* Start *

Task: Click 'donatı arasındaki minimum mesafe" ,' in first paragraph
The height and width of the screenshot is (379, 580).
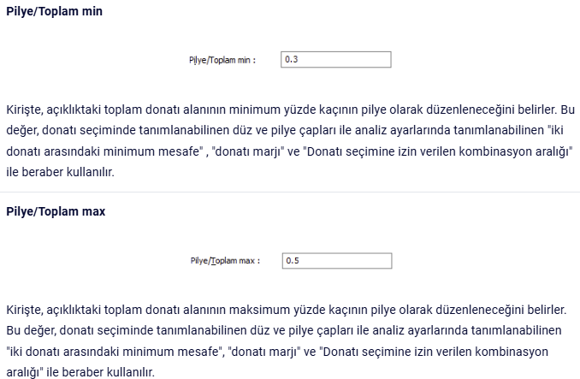Action: [x=107, y=151]
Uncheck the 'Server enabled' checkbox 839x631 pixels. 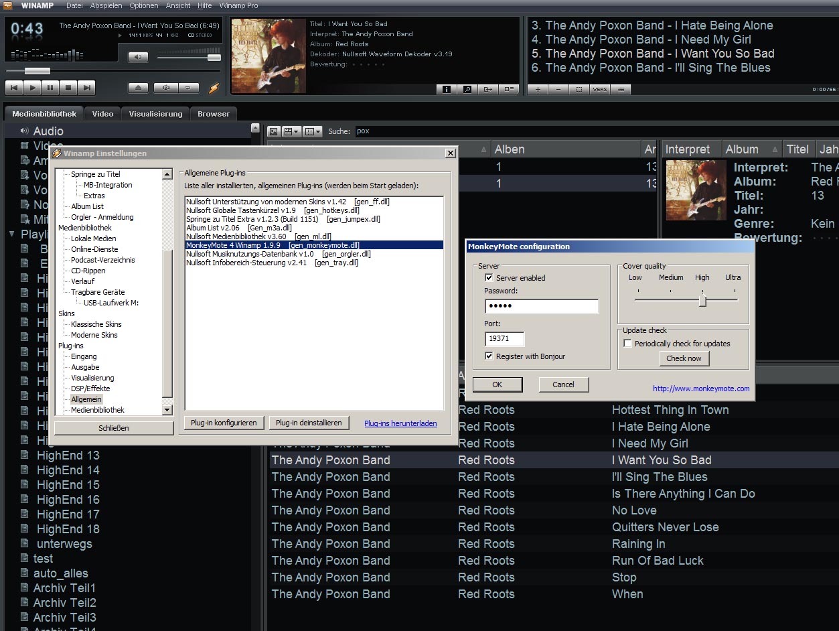coord(489,277)
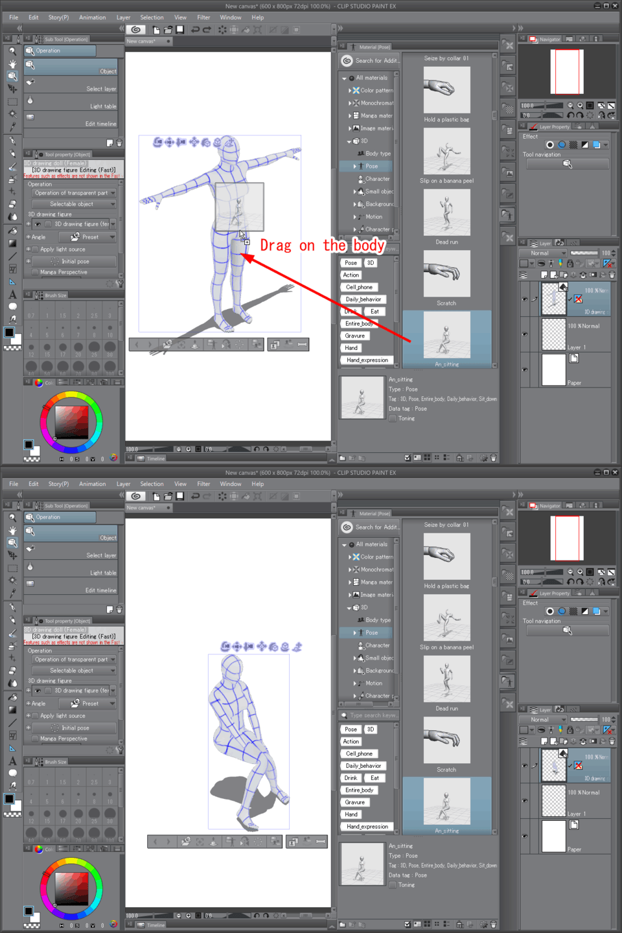Select the Text tool in the left toolbar
622x933 pixels.
(x=12, y=295)
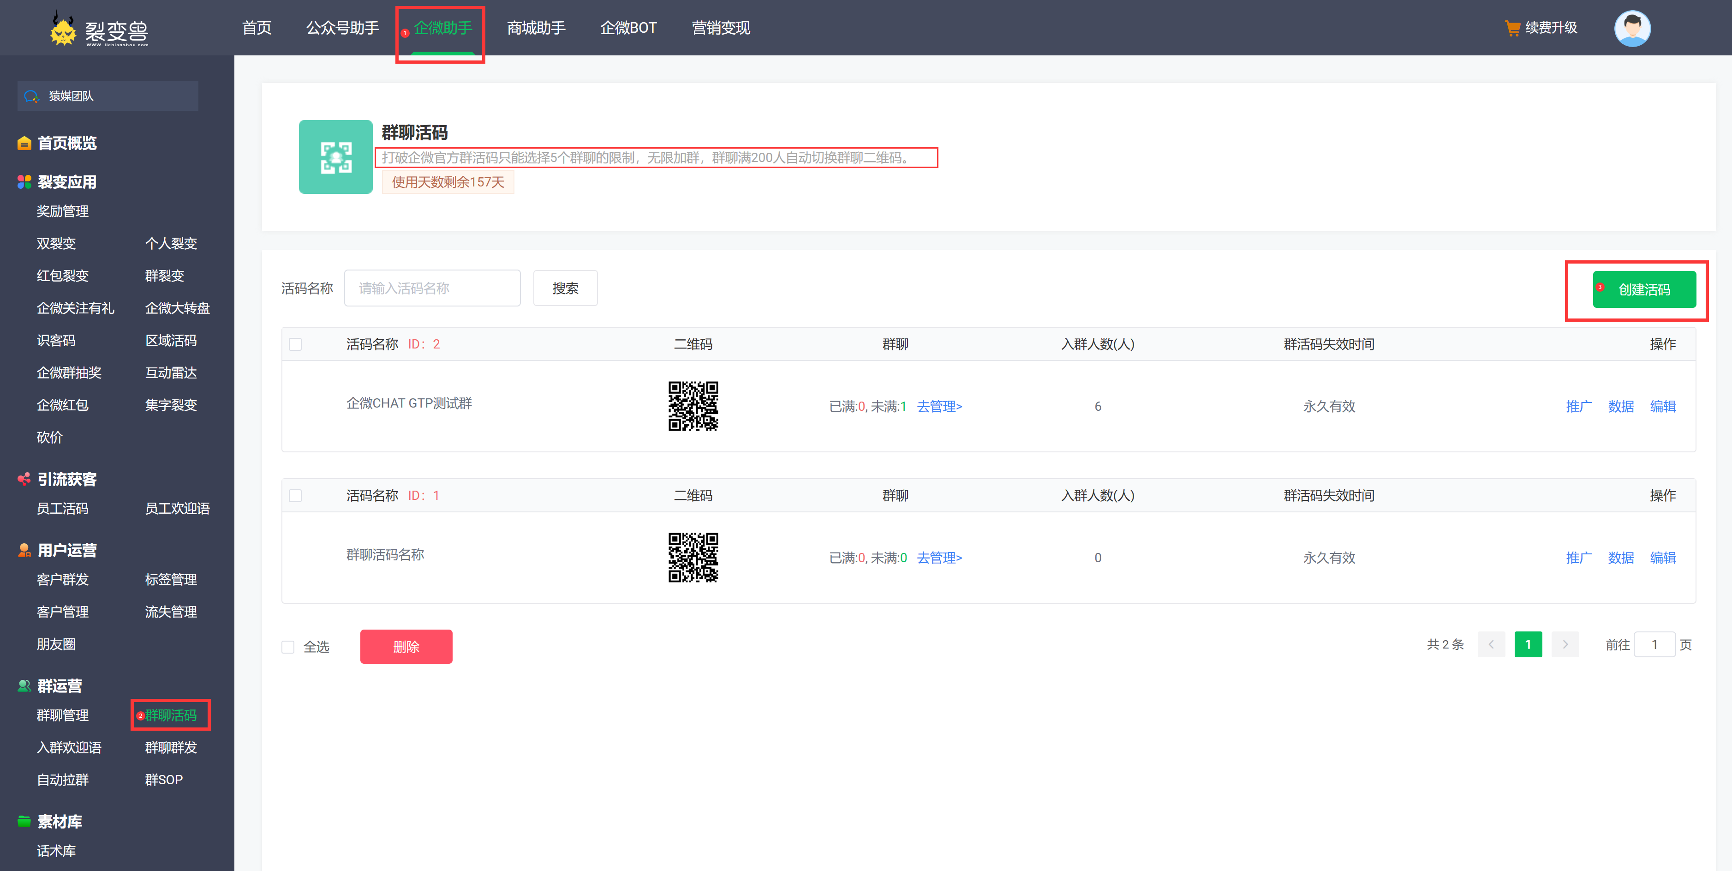Click the 用户运营 person icon
The width and height of the screenshot is (1732, 871).
pyautogui.click(x=24, y=550)
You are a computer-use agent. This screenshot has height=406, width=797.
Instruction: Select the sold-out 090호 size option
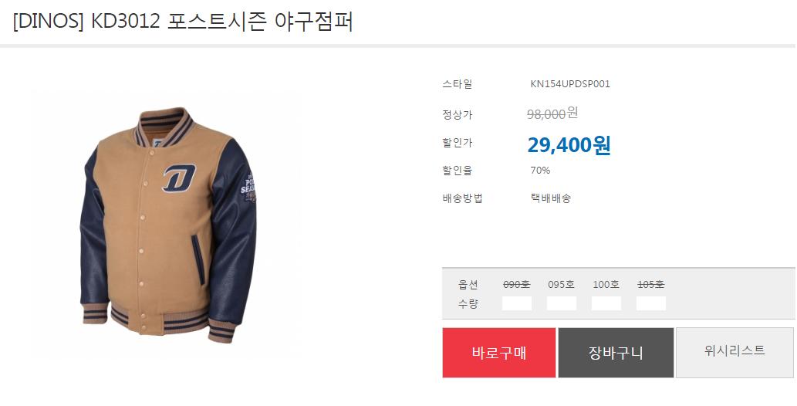pos(516,284)
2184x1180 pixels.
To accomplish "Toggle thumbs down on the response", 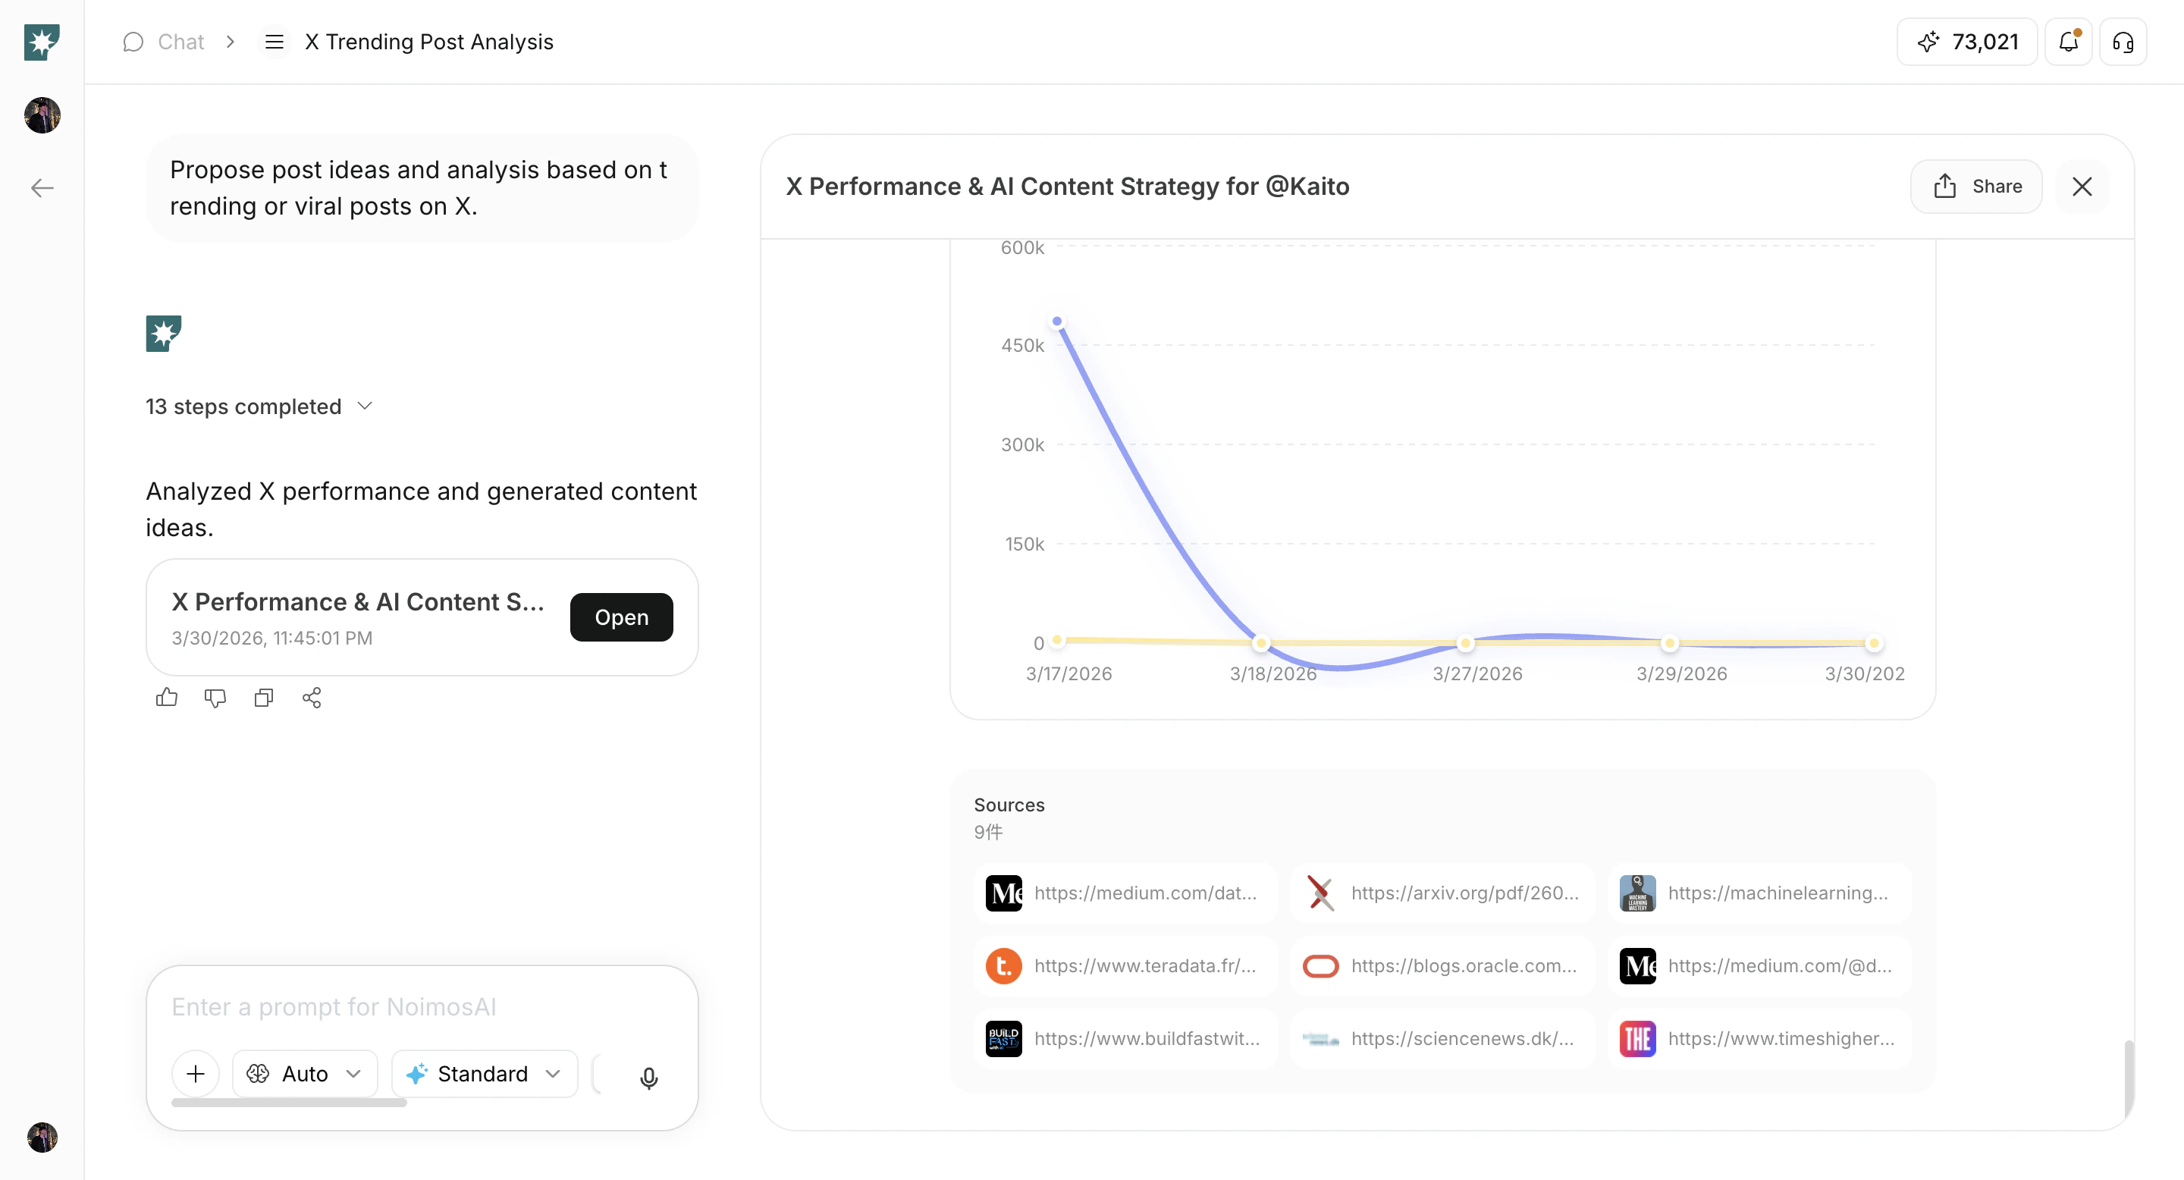I will pos(215,697).
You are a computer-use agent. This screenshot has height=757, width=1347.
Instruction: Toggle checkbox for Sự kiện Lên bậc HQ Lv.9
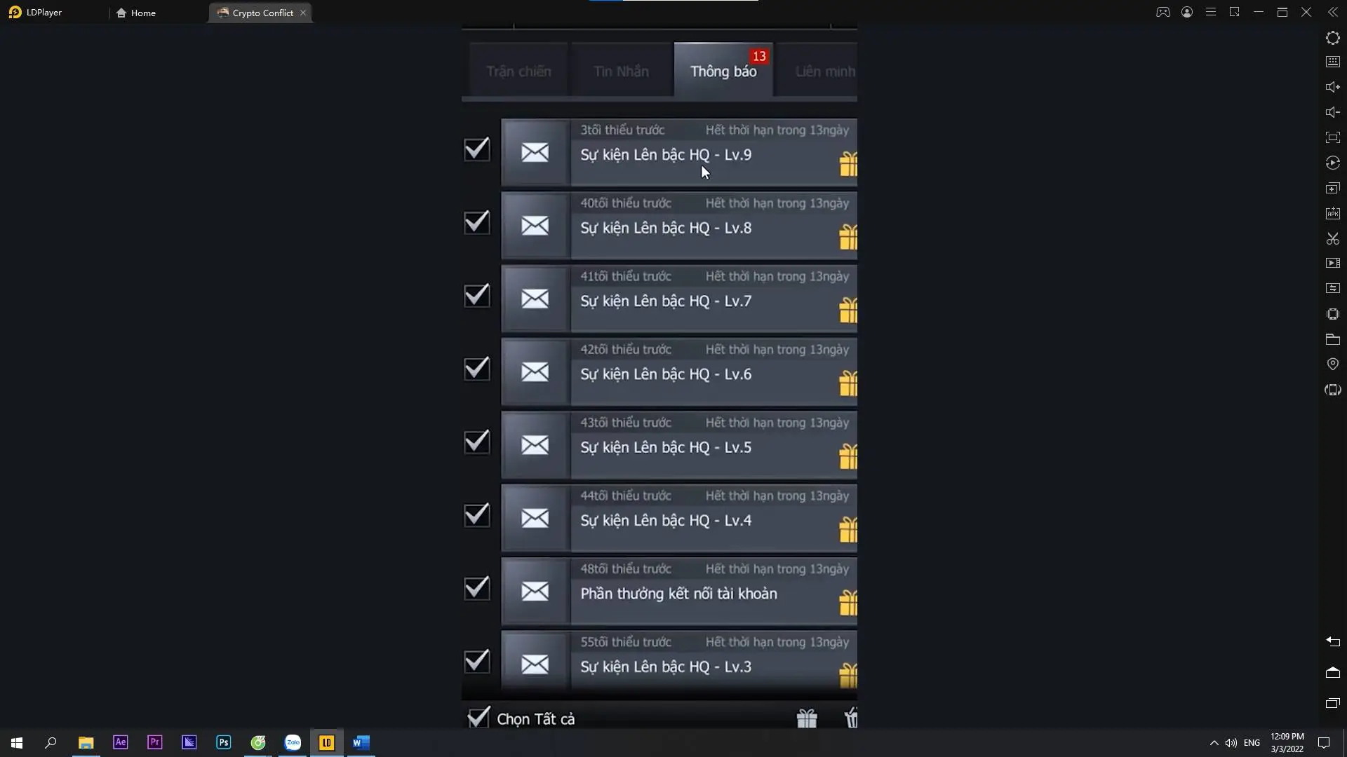476,149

* End *

#### [EXERCISE TASK]
List every line of the records that contains the word "agent".

#### [TASK OUTPUT]
You are a computer-use agent. This screenshot has height=406, width=797.
You are a computer-use agent. This screenshot has height=757, width=1347.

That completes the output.